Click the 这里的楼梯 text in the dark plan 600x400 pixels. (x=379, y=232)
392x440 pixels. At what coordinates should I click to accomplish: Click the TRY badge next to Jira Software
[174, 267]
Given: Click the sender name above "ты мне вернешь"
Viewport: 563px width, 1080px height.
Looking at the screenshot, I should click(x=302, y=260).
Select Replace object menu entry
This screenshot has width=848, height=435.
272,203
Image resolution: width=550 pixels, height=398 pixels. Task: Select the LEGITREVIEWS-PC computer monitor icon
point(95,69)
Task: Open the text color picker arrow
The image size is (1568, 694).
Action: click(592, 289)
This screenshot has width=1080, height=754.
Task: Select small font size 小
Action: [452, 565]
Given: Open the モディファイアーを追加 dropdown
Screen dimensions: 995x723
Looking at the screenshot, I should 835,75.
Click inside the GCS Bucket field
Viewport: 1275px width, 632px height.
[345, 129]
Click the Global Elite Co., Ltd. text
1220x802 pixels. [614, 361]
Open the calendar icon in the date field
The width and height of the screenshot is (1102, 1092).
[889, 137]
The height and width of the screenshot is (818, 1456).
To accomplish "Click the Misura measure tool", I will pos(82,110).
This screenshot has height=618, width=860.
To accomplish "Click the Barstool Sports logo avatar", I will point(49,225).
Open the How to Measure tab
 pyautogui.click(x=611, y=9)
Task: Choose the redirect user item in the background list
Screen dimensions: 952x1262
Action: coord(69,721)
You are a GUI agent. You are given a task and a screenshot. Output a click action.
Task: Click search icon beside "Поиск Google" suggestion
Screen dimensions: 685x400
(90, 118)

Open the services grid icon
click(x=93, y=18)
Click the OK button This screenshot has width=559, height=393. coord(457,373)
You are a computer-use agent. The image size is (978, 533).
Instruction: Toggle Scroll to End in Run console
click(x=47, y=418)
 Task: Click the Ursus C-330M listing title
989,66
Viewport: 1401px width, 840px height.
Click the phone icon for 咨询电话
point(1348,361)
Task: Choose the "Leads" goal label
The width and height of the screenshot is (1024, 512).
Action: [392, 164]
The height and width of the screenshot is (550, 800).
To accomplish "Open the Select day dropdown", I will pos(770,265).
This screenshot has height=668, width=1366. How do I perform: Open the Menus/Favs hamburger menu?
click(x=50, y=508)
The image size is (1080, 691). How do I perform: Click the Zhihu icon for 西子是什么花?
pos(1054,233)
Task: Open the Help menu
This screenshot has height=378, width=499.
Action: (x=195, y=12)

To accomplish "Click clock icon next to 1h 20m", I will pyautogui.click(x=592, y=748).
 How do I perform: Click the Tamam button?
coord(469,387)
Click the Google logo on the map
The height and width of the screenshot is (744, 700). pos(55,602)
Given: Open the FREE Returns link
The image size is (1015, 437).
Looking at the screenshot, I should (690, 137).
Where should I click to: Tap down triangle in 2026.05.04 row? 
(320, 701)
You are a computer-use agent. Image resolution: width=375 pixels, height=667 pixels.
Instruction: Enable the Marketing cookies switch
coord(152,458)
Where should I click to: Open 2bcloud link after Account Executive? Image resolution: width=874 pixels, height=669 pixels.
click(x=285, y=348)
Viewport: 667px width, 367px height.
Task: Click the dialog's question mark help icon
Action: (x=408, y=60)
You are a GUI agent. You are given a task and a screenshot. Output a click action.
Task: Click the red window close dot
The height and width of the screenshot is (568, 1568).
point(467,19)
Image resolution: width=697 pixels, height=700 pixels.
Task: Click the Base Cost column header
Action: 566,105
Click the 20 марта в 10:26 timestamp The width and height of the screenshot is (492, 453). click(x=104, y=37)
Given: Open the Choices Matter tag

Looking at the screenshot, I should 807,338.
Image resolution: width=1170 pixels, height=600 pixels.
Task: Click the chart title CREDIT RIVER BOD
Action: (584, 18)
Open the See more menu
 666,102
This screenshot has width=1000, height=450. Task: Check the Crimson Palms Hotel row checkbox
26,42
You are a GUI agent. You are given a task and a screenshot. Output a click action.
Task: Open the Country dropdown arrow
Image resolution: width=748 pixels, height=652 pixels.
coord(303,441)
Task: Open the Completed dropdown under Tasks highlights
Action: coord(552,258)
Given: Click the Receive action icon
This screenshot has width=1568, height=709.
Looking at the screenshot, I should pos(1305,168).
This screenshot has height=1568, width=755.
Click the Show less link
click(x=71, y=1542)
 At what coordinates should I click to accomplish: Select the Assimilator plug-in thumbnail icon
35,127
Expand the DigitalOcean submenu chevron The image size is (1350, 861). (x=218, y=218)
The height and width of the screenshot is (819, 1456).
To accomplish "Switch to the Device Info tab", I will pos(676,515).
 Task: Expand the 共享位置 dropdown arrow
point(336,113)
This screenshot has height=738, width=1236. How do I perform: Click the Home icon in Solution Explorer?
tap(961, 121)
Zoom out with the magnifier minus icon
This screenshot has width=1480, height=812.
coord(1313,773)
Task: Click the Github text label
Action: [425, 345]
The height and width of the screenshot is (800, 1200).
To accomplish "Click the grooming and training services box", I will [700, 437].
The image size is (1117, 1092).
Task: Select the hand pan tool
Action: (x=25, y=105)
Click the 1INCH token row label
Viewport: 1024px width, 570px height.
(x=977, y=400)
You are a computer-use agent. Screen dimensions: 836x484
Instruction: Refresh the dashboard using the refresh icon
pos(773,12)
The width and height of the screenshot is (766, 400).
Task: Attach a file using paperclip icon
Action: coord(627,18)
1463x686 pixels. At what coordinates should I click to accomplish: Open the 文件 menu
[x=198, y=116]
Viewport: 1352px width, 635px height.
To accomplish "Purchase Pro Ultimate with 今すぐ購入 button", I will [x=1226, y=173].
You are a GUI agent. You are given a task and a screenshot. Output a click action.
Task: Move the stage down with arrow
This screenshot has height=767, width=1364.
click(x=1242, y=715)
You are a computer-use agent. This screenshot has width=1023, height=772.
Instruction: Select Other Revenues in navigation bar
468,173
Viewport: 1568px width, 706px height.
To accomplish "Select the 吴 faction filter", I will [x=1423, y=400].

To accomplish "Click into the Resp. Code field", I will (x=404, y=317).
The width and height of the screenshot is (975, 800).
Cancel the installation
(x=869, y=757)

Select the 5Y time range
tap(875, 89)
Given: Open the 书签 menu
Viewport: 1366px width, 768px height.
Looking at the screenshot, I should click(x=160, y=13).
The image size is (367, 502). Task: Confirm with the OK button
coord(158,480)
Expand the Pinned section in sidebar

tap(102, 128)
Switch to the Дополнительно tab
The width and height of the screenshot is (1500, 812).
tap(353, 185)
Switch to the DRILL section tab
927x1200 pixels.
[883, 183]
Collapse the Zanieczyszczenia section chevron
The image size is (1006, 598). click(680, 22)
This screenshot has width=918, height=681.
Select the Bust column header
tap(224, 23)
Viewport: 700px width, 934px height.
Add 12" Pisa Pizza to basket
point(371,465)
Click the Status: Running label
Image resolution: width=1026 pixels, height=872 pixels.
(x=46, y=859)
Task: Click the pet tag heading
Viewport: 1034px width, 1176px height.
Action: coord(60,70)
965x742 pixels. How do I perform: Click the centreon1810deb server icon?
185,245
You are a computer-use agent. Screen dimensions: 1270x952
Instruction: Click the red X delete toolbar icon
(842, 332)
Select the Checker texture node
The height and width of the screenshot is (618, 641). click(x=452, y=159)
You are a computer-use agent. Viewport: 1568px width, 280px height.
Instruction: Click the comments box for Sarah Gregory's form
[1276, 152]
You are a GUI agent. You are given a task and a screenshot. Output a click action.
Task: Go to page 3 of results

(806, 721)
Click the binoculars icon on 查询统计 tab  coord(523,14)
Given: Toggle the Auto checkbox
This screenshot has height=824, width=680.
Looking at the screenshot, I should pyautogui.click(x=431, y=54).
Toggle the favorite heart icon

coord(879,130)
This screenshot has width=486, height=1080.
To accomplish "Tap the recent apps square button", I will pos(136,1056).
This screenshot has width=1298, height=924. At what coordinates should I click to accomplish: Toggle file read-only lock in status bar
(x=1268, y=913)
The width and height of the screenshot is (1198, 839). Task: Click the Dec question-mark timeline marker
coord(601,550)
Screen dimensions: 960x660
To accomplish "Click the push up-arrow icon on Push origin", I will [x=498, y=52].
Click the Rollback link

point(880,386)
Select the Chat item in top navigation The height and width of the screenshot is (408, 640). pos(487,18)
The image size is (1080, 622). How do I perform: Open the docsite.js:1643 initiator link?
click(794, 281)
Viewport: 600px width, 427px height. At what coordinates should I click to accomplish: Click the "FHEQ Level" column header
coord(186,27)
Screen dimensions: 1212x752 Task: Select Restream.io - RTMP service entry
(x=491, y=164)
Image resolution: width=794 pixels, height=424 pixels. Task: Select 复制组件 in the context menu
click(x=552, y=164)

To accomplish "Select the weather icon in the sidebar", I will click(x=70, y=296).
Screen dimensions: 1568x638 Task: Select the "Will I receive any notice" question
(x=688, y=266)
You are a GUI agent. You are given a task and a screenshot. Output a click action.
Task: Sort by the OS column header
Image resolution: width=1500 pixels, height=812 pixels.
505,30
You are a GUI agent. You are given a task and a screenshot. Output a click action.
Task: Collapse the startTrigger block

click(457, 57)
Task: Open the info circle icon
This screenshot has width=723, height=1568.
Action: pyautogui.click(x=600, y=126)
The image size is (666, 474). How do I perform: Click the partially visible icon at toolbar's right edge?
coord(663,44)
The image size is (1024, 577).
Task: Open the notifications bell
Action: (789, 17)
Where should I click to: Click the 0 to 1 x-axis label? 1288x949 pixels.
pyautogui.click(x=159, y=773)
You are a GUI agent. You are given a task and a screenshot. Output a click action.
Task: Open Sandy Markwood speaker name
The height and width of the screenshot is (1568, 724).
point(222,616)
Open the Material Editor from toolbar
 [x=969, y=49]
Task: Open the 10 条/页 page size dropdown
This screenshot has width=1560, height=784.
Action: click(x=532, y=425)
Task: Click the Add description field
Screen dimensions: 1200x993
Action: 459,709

**EXERCISE**.
Take the lines above from the first through the one containing "Given: Click the sender" and reproduce them exactly; include nothing else.

**WORKED SOLUTION**.
Click the 这里的楼梯 text in the dark plan 600x400 pixels. (x=379, y=232)
392x440 pixels. At what coordinates should I click to accomplish: Click the TRY badge next to Jira Software
[174, 267]
Given: Click the sender name above "ты мне вернешь"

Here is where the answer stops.